Exercise task
Count the lines in the records below that contain the string "This", matching case exactly. Give only the number.

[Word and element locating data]
☆ ☆ ☆ ☆ ☆

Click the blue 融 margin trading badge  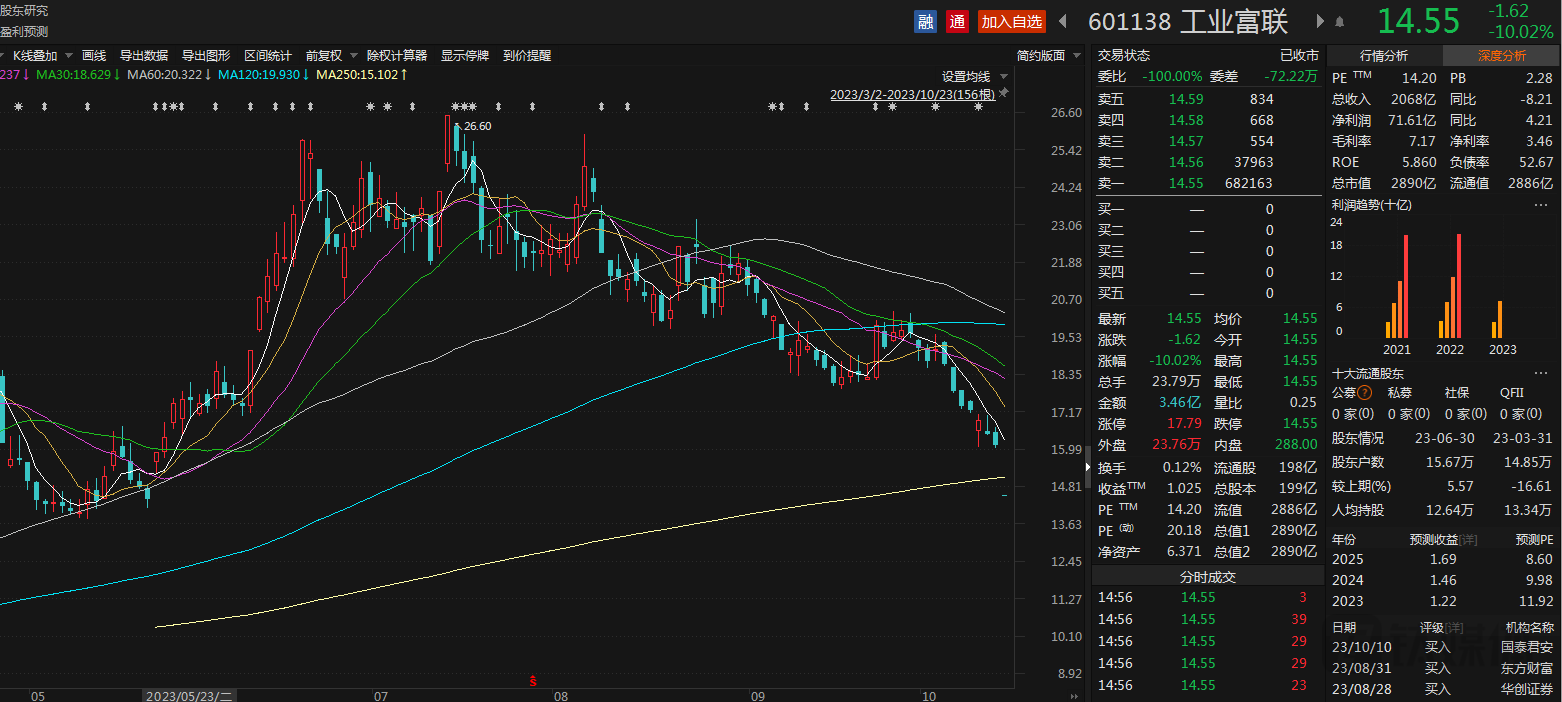click(x=925, y=21)
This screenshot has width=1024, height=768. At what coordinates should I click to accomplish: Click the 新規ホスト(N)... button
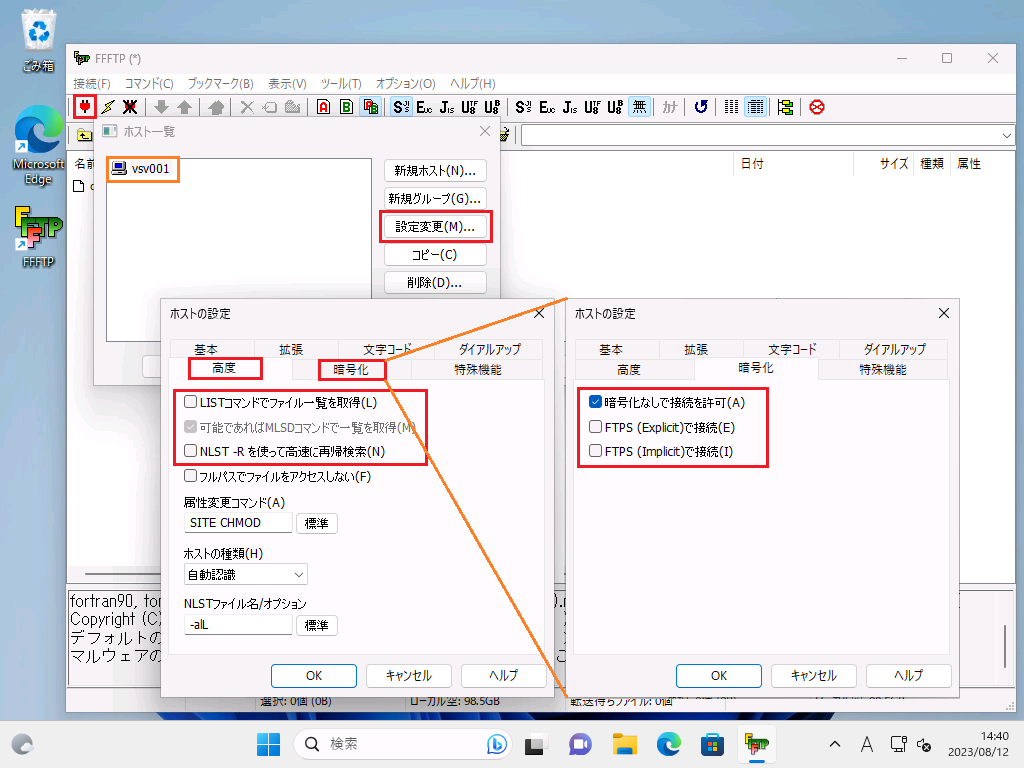tap(435, 171)
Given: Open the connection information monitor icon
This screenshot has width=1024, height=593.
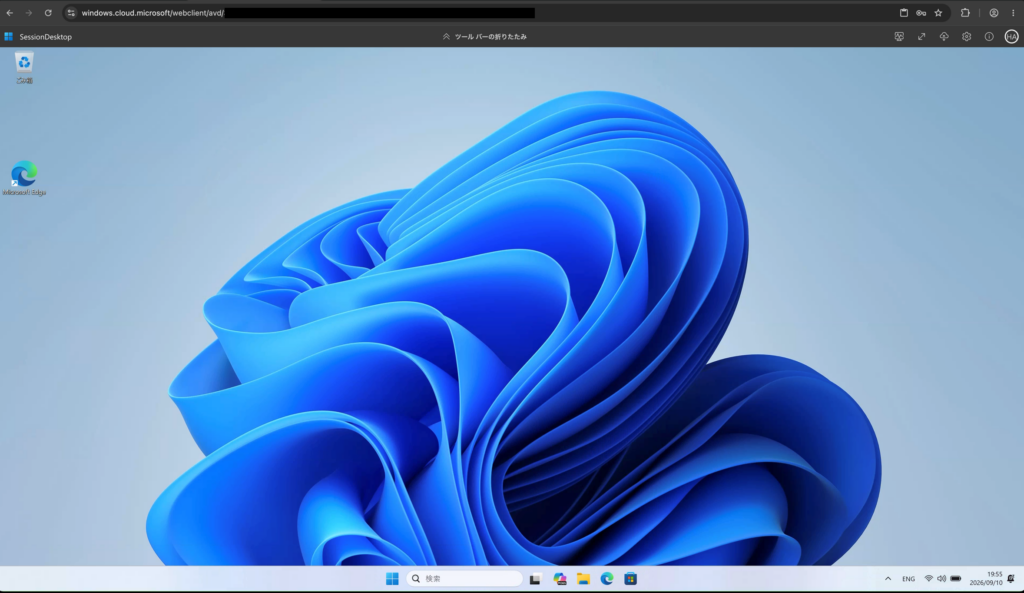Looking at the screenshot, I should coord(899,37).
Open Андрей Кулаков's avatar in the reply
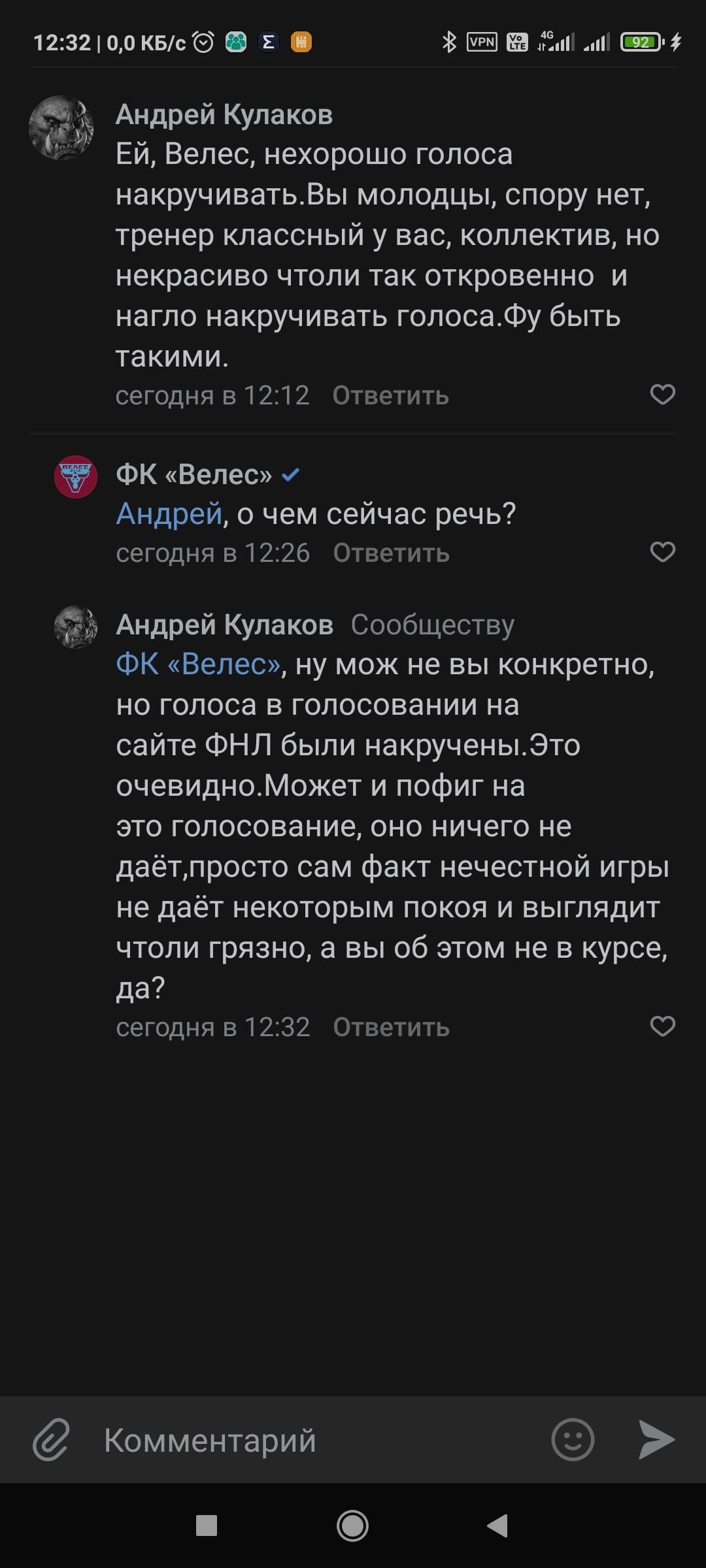 [x=76, y=627]
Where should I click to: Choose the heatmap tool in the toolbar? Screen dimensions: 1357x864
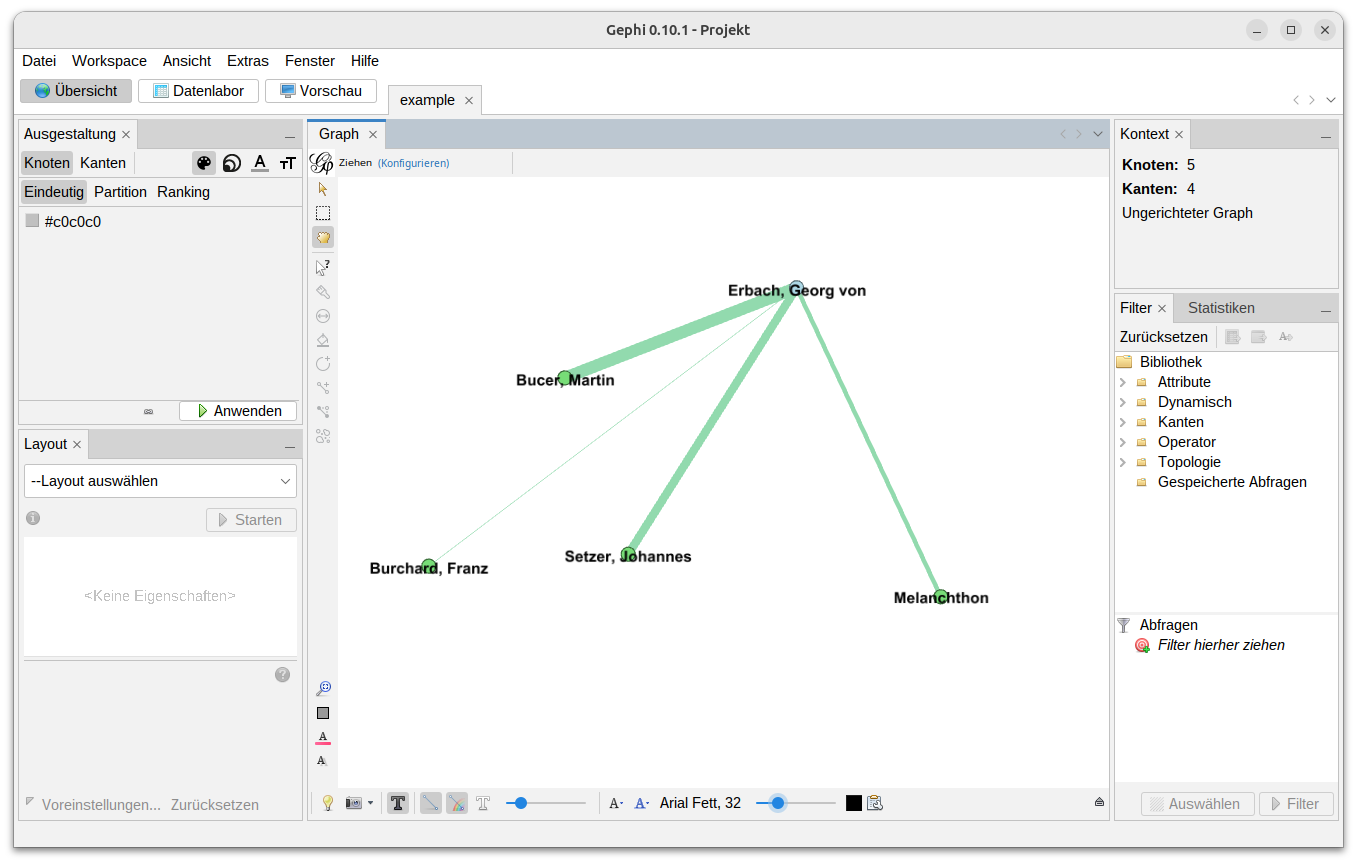[x=323, y=340]
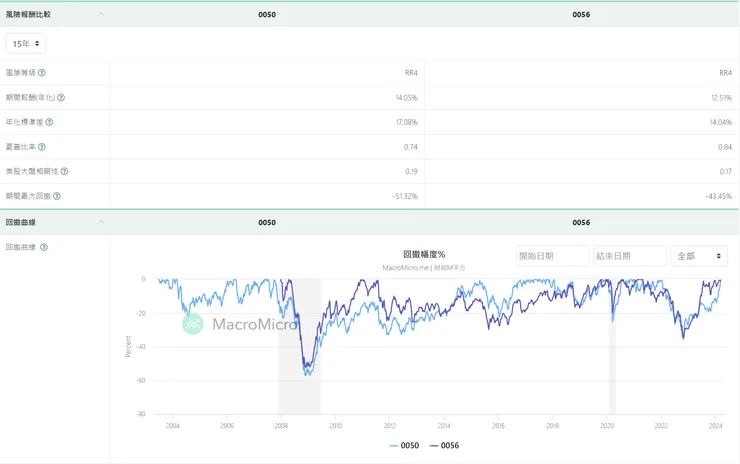Screen dimensions: 740x464
Task: Click the help icon next to 期間報酬(年化)
Action: 61,98
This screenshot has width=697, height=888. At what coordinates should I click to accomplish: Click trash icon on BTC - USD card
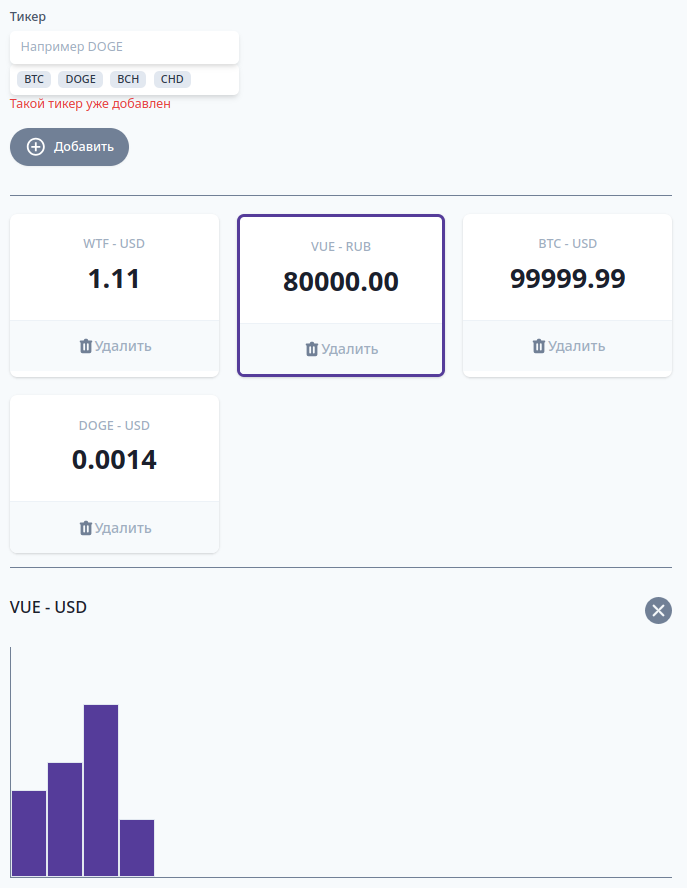(x=539, y=346)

☆ ☆ ☆ ☆ ☆

Exercise result
3